The only person truly ‘outraged’ by Charlie and Joey was one Angela Conway, the ‘spokeswoman’ for a previously little-known organisation “Pro Family Perspectives”. Ms Conway is also a leading member of the Australian Family Association, the National Civic Council, and the Festival of Light – all minuscule Christian front groups who big-note themselves with grandiose names, when in reality they are just threadbare Australian glove-puppets spouting the shop-worn bigotry of their American parent organisations.
Conway complained of the sexualisation of the storylines in Home and Away. Clearly teen romance, stalking, unplanned pregnancy, elopement and illicit affairs don’t count.
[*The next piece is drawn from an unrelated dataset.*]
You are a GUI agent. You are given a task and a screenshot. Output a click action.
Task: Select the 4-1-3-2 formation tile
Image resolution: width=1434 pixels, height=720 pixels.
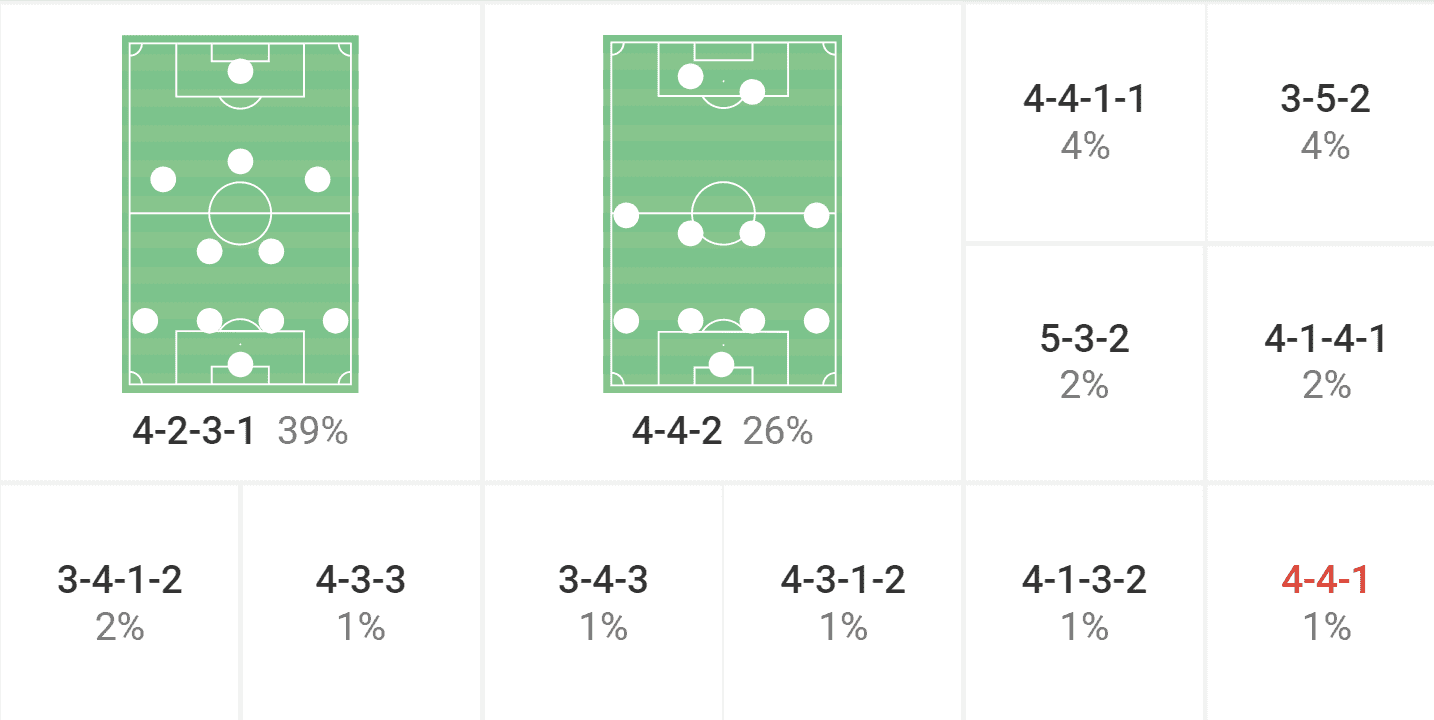click(1084, 602)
Either that or she doesn’t watch the show.
I don’t watch the show either. In the words of a close friend, I am ‘not the target market’. So why should I care?
In the first place, I detest censorship, of which there is already far too much in Australian television. Programs you would see around 8.30 pm in any civilised country are here banished to the small hours or to pay TV. And if Senator Conroy gets his way, there’s soon to be even more censorship, this time of the internet.
Secondly, a million Australians, not to mention millions more around the world, do watch Home and Away. The program is particularly popular with young people. Even a soft-focus, unrealistic, depiction of love between two members of the same sex would be an improvement on complete invisibility.
Though for a really good storyline, I reckon the producers ought to pop Alf Stewart into Xavier Austin’s bed. Now that really would be worth talking about!